1. Variation phénotypique/modulation de la virulence

Lors du développement de milieux sélectifs pour la croissance de B. pertussis, il a été montré que cette dernière était capable de changer de phénotype en fonction de la composition du milieu. Le terme de modulation phénotypique ou encore modulation antigénique a alors été proposé pour caractériser ce phénomène. Ainsi, un sérum qui permettait l’agglutination de B.

pertussis en conditions standards, était incapable d’avoir le même effet lorsque le chlorure de

sodium était remplacé par du sulfate de magnésium ou encore lorsque la bactérie était cultivée à de plus basses températures (de l’ordre de 25°C). Pour caractériser ce changement phénotypique, deux modes ont alors été définis. Le mode X (pour xanthique) correspond au mode de virulence où la bactérie produit ses facteurs de virulence et est agglutinée par le sérum, et le mode C (pour cyanique) caractérise l’état d’avirulence où la bactérie est non agglutinable et les facteurs de virulence ne sont pas produits. Ce changement phénotypique est un mécanisme réversible. Ainsi, une bactérie virulente cultivée dans un milieu induisant le changement phénotypique deviendra avirulente et inversement. Un autre mode a également pu être déterminé, il s’agit du mode I (mode intermédiaire) dans lequel la bactérie est agglutinable de façon fortement diminuée (Lacey, 1960; Coote, 1991).

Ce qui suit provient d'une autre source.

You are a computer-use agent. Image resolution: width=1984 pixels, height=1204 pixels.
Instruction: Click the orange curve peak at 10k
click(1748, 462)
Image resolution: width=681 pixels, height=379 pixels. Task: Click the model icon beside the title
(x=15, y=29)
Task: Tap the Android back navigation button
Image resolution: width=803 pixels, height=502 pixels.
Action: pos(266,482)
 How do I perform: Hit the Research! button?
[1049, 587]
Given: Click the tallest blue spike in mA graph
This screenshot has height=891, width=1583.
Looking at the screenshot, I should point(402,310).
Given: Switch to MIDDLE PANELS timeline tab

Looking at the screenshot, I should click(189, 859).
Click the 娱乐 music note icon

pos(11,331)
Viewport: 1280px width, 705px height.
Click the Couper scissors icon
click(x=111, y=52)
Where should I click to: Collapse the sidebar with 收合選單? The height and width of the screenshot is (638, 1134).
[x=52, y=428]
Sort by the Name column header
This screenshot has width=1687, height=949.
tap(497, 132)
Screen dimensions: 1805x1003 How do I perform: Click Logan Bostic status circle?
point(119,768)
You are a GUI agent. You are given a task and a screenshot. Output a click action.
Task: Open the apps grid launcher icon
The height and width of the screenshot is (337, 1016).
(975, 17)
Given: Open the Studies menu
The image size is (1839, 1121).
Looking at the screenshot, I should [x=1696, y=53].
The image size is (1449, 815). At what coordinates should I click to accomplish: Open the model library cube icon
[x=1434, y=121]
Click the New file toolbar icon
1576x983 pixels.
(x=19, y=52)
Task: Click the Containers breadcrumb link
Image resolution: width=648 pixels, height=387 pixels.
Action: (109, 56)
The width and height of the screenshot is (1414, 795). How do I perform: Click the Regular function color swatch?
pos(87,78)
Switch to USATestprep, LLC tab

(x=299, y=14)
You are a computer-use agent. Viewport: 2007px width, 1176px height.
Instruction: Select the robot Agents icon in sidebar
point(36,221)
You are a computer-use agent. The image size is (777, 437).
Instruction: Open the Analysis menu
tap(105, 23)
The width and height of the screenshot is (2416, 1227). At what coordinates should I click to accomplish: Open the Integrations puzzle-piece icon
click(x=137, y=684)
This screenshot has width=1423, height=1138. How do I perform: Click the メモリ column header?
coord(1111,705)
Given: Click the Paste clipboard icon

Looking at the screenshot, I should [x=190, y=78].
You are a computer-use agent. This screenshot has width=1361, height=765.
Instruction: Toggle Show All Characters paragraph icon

a. Les modulateurs de la virulence

Des études ont été menées pour caractériser des éléments qui permettent la modulation de la virulence, que nous appellerons des modulateurs. Des modifications de milieu ont été

effectuées en remplaçant le chlorure de sodium par différents sels pour déterminer le pouvoir de modulation de chaque ion : pro-virulent (pro-mode X) ou pro-avirulent (pro-mode C) (Fig. 18, Lacey, 1960).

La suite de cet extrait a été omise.